Bev Snyder never has been one to seek the spotlight, but tonight, the Towson High girls basketball coach will not be able to duck the attention.

If the Generals (8-1) win at Dundalk (6-4) tonight, and they figure to, Snyder will become the first Baltimore County coach to reach her 400th career victory. She will be only the fourth Baltimore-area girls coach to reach the milestone.

In 26 years at Towson, Snyder always has deflected credit for the program's success to her players, recreation programs that prepare them, and support from within the school. Her reaction to the impending milestone is no different.

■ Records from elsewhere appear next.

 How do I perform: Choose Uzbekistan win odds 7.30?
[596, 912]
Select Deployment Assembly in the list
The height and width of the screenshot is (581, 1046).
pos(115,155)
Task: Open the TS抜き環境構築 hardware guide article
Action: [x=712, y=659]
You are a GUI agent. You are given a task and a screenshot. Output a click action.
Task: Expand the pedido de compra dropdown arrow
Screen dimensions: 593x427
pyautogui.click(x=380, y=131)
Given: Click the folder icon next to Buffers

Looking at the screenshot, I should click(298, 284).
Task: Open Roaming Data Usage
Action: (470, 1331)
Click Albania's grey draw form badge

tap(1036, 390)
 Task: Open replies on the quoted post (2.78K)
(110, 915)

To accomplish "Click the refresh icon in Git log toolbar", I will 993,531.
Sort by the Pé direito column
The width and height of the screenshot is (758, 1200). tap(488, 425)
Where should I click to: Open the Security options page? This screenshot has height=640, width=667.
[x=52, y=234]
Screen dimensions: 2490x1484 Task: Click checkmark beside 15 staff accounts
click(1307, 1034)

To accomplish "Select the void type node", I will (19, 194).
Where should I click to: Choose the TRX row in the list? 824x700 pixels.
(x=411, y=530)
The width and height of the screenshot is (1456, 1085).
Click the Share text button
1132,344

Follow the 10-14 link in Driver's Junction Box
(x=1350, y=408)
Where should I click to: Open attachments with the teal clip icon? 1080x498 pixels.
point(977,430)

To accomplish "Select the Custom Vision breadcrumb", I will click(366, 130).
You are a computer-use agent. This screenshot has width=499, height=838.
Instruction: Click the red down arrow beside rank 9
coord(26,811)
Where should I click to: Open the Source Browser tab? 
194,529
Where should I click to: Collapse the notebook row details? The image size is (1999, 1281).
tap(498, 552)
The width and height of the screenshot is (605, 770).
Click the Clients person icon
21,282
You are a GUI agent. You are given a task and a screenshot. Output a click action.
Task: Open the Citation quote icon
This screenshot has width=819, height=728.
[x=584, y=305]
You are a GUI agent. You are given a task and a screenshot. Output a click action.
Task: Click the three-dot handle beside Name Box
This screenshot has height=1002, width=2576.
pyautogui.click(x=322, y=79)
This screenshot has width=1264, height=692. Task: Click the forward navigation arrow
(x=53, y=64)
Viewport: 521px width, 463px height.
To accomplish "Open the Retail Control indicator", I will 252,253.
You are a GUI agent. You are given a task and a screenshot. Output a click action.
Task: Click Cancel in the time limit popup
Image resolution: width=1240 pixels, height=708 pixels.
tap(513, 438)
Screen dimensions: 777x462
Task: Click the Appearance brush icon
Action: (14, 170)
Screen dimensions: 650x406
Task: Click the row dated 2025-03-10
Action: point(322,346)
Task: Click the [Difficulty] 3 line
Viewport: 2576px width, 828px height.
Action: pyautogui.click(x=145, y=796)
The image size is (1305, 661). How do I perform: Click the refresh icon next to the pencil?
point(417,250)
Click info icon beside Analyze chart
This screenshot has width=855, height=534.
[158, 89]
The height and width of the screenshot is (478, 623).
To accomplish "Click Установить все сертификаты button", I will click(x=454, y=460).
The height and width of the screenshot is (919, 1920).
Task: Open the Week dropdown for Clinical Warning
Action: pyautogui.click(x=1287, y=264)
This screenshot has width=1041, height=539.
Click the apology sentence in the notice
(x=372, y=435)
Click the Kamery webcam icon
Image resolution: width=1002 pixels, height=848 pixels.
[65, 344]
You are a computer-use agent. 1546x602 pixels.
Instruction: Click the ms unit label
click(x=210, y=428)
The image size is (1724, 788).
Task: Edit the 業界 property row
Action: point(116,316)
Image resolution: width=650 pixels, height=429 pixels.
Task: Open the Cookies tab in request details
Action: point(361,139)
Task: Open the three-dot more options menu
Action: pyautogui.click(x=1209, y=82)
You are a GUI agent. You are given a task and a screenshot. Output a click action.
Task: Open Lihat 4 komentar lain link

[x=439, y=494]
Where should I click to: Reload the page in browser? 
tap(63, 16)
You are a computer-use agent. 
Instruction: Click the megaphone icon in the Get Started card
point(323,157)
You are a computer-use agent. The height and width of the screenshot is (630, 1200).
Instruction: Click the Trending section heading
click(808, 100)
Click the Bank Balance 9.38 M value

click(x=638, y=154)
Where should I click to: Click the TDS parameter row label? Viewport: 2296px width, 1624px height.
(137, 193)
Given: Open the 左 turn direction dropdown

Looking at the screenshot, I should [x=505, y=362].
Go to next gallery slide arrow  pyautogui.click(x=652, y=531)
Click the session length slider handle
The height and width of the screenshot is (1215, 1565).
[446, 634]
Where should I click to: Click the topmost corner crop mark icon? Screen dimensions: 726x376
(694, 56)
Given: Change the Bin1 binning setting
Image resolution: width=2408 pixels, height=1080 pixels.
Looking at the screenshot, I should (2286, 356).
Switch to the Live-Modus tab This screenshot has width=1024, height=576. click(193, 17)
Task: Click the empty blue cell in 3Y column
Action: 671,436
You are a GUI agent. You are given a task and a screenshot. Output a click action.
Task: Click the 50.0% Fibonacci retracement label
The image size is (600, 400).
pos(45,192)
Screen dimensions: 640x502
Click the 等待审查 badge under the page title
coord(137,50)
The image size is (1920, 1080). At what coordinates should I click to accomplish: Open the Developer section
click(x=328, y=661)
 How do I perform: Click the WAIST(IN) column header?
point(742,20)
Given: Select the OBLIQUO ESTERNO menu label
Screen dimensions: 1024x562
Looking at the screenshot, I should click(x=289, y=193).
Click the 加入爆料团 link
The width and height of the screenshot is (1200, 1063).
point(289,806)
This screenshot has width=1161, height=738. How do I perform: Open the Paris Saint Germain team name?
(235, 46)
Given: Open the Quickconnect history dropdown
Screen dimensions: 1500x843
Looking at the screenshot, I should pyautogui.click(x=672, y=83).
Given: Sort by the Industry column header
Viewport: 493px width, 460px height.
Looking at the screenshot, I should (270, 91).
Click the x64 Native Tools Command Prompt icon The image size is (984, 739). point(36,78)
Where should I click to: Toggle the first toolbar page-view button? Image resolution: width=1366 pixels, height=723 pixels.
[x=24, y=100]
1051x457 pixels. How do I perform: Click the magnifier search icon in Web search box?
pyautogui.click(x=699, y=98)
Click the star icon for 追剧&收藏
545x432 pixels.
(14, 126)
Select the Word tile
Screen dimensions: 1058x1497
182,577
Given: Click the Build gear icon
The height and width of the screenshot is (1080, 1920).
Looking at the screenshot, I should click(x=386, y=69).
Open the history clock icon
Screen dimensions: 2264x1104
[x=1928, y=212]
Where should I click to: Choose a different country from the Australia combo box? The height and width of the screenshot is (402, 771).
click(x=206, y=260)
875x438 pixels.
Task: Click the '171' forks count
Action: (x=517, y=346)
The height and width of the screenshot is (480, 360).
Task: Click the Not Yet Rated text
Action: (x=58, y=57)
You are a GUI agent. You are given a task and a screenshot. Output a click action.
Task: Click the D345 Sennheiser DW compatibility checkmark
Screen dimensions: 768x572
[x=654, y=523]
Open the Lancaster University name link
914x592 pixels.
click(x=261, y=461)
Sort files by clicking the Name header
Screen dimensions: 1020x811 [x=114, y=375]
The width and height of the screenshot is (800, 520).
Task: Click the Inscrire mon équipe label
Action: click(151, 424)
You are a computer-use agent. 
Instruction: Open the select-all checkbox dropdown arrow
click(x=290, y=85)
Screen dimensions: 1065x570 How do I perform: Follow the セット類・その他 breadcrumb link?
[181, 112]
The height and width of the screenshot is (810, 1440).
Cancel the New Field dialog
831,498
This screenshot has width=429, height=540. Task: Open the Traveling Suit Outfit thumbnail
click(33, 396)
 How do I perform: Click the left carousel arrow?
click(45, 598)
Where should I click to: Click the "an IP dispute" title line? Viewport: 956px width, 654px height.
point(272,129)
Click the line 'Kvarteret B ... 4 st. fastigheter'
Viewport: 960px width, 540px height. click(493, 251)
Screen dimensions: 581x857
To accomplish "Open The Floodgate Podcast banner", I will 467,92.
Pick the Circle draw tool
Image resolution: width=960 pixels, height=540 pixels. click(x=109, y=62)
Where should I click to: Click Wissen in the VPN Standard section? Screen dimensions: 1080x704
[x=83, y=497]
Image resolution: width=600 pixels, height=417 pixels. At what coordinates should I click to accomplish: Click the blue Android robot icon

"It doesn't mean, to me personally, as much as it means to the program," said Snyder. "The consistency and the number of good kids coming through -- that's what I'm proud of. It takes more than me to make this happen."

Wednesday night's 64-62 overtime win at Woodlawn boosted her career record to 399-92.

When she hits the 400 mark, Snyder will join an elite company of local coaches -- Breezy Bishop, Pat Chance and Dave Greenberg.

Former Western coach Bishop is the all-time wins leader with a 424-40 record over 25 years. Bishop was 13-1 in her first season at Douglass and 411-39 at Western.

Chance, who spent three years at Glen Burnie and 22 at Old Mill, retired in Anne Arundel County last year with a 415-150 record.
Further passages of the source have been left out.